→ Excerpted passage
Scientific classification
- Kingdom: Animalia
- Phylum: Mollusca
- Class: Gastropoda
- Subclass: Caenogastropoda
- Order: Neogastropoda
- Superfamily: Conoidea
- Family: Conidae
- Genus: Conus
- Species: C. anabathrum
- Binomial name: Conus anabathrum Crosse, 1865
- Synonyms: Conus (Dauciconus) anabathrum Crosse, 1865 · accepted, alternate representation; Conus anabathrum anabathrum Crosse, 1865 · accepted, alternate representation; Conus aureolus G.B. Sowerby II, 1858; Conus floridanus Gabb, 1869; Conus floridanus burryae Clench, 1942; Conus floridanus tranthami Petuch, 1995; Conus floridensis G. B. Sowerby II, 1870; Dauciconus anabathrum (Crosse, 1865); Gradiconus anabathrum (Crosse, 1865); Gradiconus anabathrum anabathrum (Crosse, 1865);

= Conus anabathrum =

- Authority: Crosse, 1865
- Conservation status: VU
- Synonyms: Conus (Dauciconus) anabathrum Crosse, 1865 · accepted, alternate representation, Conus anabathrum anabathrum Crosse, 1865 · accepted, alternate representation, Conus aureolus G.B. Sowerby II, 1858, Conus floridanus Gabb, 1869, Conus floridanus burryae Clench, 1942, Conus floridanus tranthami Petuch, 1995, Conus floridensis G. B. Sowerby II, 1870, Dauciconus anabathrum (Crosse, 1865), Gradiconus anabathrum (Crosse, 1865), Gradiconus anabathrum anabathrum (Crosse, 1865)

→ What this exercise asks
1. Say whether each statement agrees with the Conus anabathrum entry, answering yes or no and quoting the deciding words: (a) The species belongs to the family Conidae. (b) Conus floridanus Gabb, 1869 is listed among its synonyms. (c) The binomial name is credited to G.B. Sowerby II, 1858.
2. Continue the Conus anabathrum entry from the end of its second synonyms list.
The records that come after the Conus anabathrum entry are separate material and have no connection to it.

→ Dataset content

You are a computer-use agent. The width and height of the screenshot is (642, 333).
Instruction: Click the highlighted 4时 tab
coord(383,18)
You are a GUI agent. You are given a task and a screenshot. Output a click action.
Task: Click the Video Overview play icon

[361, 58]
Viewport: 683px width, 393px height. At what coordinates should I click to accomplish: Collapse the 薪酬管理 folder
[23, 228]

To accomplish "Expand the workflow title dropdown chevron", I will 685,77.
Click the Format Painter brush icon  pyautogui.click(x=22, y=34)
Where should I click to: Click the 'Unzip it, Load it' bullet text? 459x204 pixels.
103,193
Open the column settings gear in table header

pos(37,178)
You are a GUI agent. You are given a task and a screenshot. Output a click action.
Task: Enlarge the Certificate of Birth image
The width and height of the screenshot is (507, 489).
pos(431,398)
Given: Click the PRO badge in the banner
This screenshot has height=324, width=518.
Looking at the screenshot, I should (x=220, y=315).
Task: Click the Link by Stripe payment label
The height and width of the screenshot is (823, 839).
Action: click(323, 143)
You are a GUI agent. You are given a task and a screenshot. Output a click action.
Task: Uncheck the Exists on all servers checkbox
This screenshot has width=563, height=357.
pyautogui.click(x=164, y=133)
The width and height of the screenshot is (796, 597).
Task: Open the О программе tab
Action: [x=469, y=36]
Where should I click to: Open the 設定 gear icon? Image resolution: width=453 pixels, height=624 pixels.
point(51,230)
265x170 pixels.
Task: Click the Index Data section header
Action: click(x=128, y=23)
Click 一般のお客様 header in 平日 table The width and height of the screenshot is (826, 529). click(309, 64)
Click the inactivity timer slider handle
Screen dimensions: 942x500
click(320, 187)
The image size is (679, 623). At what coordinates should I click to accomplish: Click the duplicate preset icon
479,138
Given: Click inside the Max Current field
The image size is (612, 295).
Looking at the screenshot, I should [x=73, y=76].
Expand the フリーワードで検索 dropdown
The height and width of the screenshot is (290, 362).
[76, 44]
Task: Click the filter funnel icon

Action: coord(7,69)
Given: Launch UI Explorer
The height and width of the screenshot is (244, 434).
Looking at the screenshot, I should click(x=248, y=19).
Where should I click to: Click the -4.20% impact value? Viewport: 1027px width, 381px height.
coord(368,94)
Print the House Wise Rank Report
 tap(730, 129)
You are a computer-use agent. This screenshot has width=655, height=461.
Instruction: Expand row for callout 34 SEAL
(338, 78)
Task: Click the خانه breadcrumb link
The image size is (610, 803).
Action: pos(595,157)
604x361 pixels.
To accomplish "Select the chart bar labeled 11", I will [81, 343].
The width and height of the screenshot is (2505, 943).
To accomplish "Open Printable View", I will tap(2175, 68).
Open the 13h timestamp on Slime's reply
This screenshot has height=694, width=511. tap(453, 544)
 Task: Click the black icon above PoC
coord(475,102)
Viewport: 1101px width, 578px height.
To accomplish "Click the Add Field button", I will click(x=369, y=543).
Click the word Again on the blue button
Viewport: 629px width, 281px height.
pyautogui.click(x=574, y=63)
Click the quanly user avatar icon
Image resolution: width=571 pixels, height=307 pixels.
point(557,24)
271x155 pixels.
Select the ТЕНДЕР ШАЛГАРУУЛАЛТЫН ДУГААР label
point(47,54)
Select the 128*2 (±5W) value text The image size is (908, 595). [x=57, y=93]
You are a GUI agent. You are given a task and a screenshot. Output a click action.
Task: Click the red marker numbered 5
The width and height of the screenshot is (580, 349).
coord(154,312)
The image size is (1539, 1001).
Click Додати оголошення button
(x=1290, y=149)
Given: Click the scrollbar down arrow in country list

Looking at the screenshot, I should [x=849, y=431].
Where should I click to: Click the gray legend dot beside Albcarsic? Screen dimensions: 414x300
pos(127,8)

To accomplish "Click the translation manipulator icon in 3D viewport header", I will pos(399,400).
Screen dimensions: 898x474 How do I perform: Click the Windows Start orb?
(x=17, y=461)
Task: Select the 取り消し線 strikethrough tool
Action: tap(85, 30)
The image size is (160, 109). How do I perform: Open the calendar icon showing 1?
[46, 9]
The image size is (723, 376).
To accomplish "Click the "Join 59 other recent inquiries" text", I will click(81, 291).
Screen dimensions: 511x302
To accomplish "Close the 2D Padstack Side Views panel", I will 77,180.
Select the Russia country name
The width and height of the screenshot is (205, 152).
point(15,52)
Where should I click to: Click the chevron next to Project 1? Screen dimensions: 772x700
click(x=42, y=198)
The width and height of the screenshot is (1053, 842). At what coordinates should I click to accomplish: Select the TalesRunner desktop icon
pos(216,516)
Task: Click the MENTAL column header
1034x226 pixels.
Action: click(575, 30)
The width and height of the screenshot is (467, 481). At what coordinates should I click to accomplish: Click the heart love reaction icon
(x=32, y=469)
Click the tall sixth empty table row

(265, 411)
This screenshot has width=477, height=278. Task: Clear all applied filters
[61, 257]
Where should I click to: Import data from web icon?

→ Expected responses
1.
(a) Yes: "Family: Conidae"
(b) Yes: "Conus floridanus Gabb, 1869"
(c) No: "Binomial name: Conus anabathrum Crosse, 1865"

2.
Species of sea snail

Conus anabathrum is a species of sea snail, a marine gastropod mollusk in the family Conidae, the cone snails and their allies.

Like all species within the genus Conus, these snails are predatory and venomous. They are capable of stinging humans, therefore live ones should be handled carefully or not at all.

There are three subspecies :
- Conus anabathrum anabathrum Crosse, 1865: alternate representation of Conus anabathrum
- Conus anabathrum antoni Cargile, 2011: synonym of Conus burryae Clench, 1942
- Сonus anabathrum tranthami Petuch, 1998: synonym of Gradiconus anabathrum tranthami (Petuch, 1998) accepted as Conus burryae Clench, 1942

==Distribution==
This species occurs in the Caribbean Sea and the Gulf of Mexico

== Description ==
The maximum recorded shell length is 51 mm. The spire is elevated, and gradate. The body whorl is grooved towards the base. The color of the shell is pale yellowish brown, with a central white band and scattered white maculations, obscurely encircled by lines of light chestnut spots.

== Habitat ==
Minimum recorded depth is 0 m. Maximum recorded depth is 122 m.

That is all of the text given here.